تاریخ نمایه سازی: 15 دی 1398

Abstract:

Background and Aim : We hypothesize that the trauma-exposed people without PTSD, have more attention deficits than PTSD patients. These cognitive impairments may have led to their reaction to the traumatic event.Methods : First, we want to assess arousal and bottom-up attention during their responding to neutral, emotional (positive and negative), and traumatic stimuli by using event-related potentials (ERPs); and compare their results with PTSD patients.

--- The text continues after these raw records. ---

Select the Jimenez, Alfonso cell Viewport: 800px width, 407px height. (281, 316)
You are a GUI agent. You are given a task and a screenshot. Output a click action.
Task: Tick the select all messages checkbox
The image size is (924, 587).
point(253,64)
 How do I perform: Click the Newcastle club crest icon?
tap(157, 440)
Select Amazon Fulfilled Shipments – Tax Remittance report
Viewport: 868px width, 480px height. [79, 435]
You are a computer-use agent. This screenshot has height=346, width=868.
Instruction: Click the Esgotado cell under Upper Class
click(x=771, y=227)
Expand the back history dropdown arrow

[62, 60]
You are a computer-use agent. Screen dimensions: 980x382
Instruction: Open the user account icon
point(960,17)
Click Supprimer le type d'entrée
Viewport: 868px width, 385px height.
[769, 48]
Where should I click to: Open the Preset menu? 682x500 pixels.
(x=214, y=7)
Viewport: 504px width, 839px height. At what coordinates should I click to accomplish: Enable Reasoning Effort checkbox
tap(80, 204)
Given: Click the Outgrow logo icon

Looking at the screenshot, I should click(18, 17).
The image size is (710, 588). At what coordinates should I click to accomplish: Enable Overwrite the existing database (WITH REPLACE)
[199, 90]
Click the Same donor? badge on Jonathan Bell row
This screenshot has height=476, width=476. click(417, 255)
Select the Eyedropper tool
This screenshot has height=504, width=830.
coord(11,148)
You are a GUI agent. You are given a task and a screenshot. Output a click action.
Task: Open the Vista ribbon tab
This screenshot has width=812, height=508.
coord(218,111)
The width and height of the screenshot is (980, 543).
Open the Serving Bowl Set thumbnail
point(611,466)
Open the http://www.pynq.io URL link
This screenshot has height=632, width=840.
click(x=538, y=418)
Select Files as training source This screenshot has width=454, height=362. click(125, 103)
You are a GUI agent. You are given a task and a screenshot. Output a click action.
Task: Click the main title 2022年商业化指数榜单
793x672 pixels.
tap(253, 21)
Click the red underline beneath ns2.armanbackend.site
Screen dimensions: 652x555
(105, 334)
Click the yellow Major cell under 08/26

Besides, the results should be analysis among people without any traumatic experience to compare each group with our control group. We hypothesize that the trauma-exposed participants have more attention and memory deficits than PTSD patients, and this impairment might help them to suppress the traumatic event. Second, attention bias in PTSD has investigated in many articles. Most of which reported facilitation bias or avoidance bias (two opposite points) for traumatized people. In the second part of this research, we want to discriminate the attention bias in our three groups of participants by traumatized and non-traumatized stimuli. The hypothesis is that the PTSD patients have a facilitation bias; on the other hand, the traumatized people without PTSD, avoid the traumatic stimuli. Both of these attention biases -avoidance or facilitation- are related to top-down attention mechanism, and at the final stage of our research, we can compare the top-down and bottom-up attention among PTSD, traumatized, and non-traumatized people.Results : In conclusion, we assume that patients with PTSD have different bottom-up attentional mechanisms than traumatized individuals without current PTSD. Our next assumption is that the facilitation bias is more in PTSD patients, and avoidance bias has more prevalence among non-PTSD traumatized people. It could be related to people coping strategies against traumatic memories.Conclusion : People exposed to trauma who do not develop long-term post-traumatic stress disorder, might have various strategies to suppress or cope with their traumatic memory. If we can prove that the amounts of attention deficits might help non-PTSD trauma-exposed people, it might be changed some of the PTSD therapeutic viewpoints (such as trauma-focused cognitive behavioral therapy) and more concentrated on bottom-up strategies instead of top-down ones.